Je mehr Gespräche, desto größer die Depression; sie lastet wie eine schwere Dunstwolke über dem ganzen Land; niemand glaubt an etwas, was bedeutet, Glauben gibt es nicht, jeder rechnet mit etwas Schrecklichem, was bedeutet, daß jeder etwas Schreckliches anstellt – wenn nicht anders, dann damit, daß er mit etwas Schrecklichem rechnet. Etwas Schreckliches wird (fürchte ich) geschehen.
Pasolinis 1. Evangelium – Matthäus. Ob diese «Wunder», fragte A. während des Films, irgendwelche Fakirkünste gewesen seien. Nein, sagte ich, sie sind einfach geschehen. Aber das Brot bei der Hochzeit … der Aussätzige usw.? Ja, sagte ich, das ist geschehen, auch das Wandeln auf dem Wasser. Warum muß man den als absolut erkannten (für uns als absolut erkannten) Gesetzen der Physik glauben? Diese Geschichten haben sich ganz sicher ereignet. Den Jesus, von dem Renan und die Geschichte berichten, gab es vielleicht nicht. Doch den, der auf der Hochzeit zu Kanaan Brot und Wein verteilte, den gab es ganz bestimmt.
Die Welt nicht zu verstehen, nur weil sie unbegreifbar ist, ist Dilettantismus. Wir verstehen die Welt deshalb nicht, weil das nicht unsere Aufgabe auf Erden ist.

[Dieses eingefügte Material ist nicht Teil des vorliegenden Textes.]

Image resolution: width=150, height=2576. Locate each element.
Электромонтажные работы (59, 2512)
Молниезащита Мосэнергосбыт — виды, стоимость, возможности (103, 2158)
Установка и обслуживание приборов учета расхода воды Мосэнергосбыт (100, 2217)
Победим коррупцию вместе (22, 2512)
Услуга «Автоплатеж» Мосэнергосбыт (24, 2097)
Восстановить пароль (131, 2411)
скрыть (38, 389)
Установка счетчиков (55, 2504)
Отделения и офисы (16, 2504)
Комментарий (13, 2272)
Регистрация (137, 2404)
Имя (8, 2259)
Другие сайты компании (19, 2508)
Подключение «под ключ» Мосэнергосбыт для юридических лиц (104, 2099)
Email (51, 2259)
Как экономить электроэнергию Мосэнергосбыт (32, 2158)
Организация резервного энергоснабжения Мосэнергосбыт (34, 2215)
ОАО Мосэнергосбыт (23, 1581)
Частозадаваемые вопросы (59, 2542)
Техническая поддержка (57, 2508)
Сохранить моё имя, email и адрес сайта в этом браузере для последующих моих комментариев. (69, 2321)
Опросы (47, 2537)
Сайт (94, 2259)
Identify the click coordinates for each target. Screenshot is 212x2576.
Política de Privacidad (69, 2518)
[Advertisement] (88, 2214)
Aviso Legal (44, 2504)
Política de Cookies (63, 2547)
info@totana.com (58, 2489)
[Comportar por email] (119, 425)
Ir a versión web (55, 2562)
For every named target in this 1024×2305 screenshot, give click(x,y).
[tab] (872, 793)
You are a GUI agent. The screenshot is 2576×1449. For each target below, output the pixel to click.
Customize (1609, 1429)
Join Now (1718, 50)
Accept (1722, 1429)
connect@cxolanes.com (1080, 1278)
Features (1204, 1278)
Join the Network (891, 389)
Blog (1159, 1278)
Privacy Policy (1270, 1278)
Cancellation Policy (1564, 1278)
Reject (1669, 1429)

Christus ist mehrmals zu mir gekommen. Zweimal im Traum (einmal als Erlöser; einmal unheilverkündend, selbst wenn ich die Vermutung habe, daß seine Identität nicht eindeutig war), einmal durch Pasolinis Film und nun in Wittgensteins Text, der dieses Innehalten, das Niederschreiben dieser Zeilen in Wien, veranlaßt. All dies widerfährt mir im reifen Alter. Könnte ich mit Jung sagen, daß Christus ein Archetyp ist? Mein Gefühl befriedigt das nicht, soviel Arbeit die Menschheit auch investiert hat, um diesen ethischen Heros zu erschaffen. Ich wittere hier eine äußerst wichtige Wahrheit, eine Wahrheit, die nicht historisch und nicht erklärbar, ja, auch keine Wahrheit ist. Christus existiert – nur nicht in dieser Welt. In gewissen Momenten kann jeder von sich behaupten, Christus ist in mir, ja, sogar, ich bin Christus.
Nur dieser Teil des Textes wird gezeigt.